Recall, a full house is a three-of-a-kind together with a pair. We can think about this in several ways. Here's a slick one. We pick two denominations, in order (because the three-of-a-kind and pair are distinct), $P(13,2)$. We can then choose the three-of-a-kind in $C(4,3)$ many distinct ways, and the pair in $C(4,2)$ many ways. By the product rule, the count is

\begin{align*} n &= P(13,2) \mult C(4,3) \mult C(4,2)\\ &= (13 \mult 12) \mult {4 \mult 3\ \mult 2 \over 1 \mult 2 \mult 3} \mult {4 \mult 3 \over 1 \mult 2}\\ &= 156 \mult 4 \mult 6\\ &= 3,744 \end{align*}

Example 11.12 How many flushes exist?

We first choose one of four suits ($C(4,1)$), and then from that suit, we choose $5$ of the $13$ cards of that suit ($C(13,5)$):

\begin{align*} n &= C(4,1) \mult C(13,5) \\ &= {4 \over 1} \mult {13 \mult 12 \mult 11 \mult 10 \mult 9\over 1 \mult 2 \mult 3 \mult 4 \mult 5}\\ &= 4 \mult 13 \mult 11 \mult 9\\ &= 5,148 \end{align*}

Note that this calculation includes straight and royal flushes. If we wanted to exclude them, we'd need to count the number of straight and royal flushes. We can easily calculate both. There are only four royal flushes -- one for each suit. Any other straight-flush must begin with an ace through $9$ (the ace can occur at the top or bottom of a straight), and there are $9$ such numbers, and $4$ suits. So, $9\mult 4 = 36$ non-royal straight flushes, leaving $5148-40 = 5108$ ordinary flushes.

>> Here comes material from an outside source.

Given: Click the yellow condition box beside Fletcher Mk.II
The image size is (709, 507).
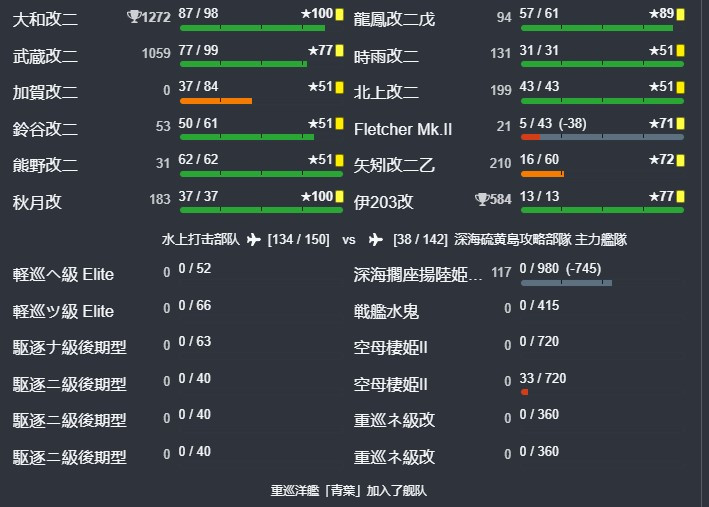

Definition 11.13 A combinatorial proof is a proof based on a counting argument. Often, it involves counting the same thing two different ways to achieve a combinatorial identity.

The nice thing about combinatorial proofs is that they often facilitate discovery, and allow very direct proofs, c.f.,

Theorem 11.14 For all $n>0$ and $0\leq r \leq n$, $C(n,r) = C(n,n-r)$.

Proof Given a set $S$ with $n$ elements, we can either enumerate its $r$ element subsets directly ($C(n,r)$), or we can enumerate their complements ($C(n,n-r)$). Thus, $C(n,r) = C(n,n-r)$.

$\Box$ Theorem 11.14

Example 11.15 Assume we do an in-order shuffle of the list of the consonants $b, c, d, f, g\ldots$ with the list of vowels $a, e, i, o, u, y$. How many possibilities are there?

This involves a bit of insight, but it's a common and important idea. We end up building a list of $26$ elements, exactly $6$ of which are occupied by vowels. Knowing the spots occupied by vowels completely determines the in-order shuffle, so the answer must be $C(26,6) = 177,100$.

*Exercise 11.16 (Rosen Ex 24, pg 414). How many different ways can 10 women and 6 men stand in line, if no two men can stand next to one another. [Hint: position the women first, and then think about where the men can go.]

*Exercise 11.17 Student government wants to form a committee of five, drawn from a larger group of 10 undergraduates, and 6 graduate students, subject to the constraint that each committee must have at least 1 graduate student and at least 2 undergraduates. How many distinct committees are possible?

Exercise 11.18 A student wants to walk from the north-east corner of the Booth School (the corner of 58th and Kimbark) to the Henry Crown Field House (corner of 56th and University). Assuming the student follows the roads, and only travels north or west, how many different routes are possible?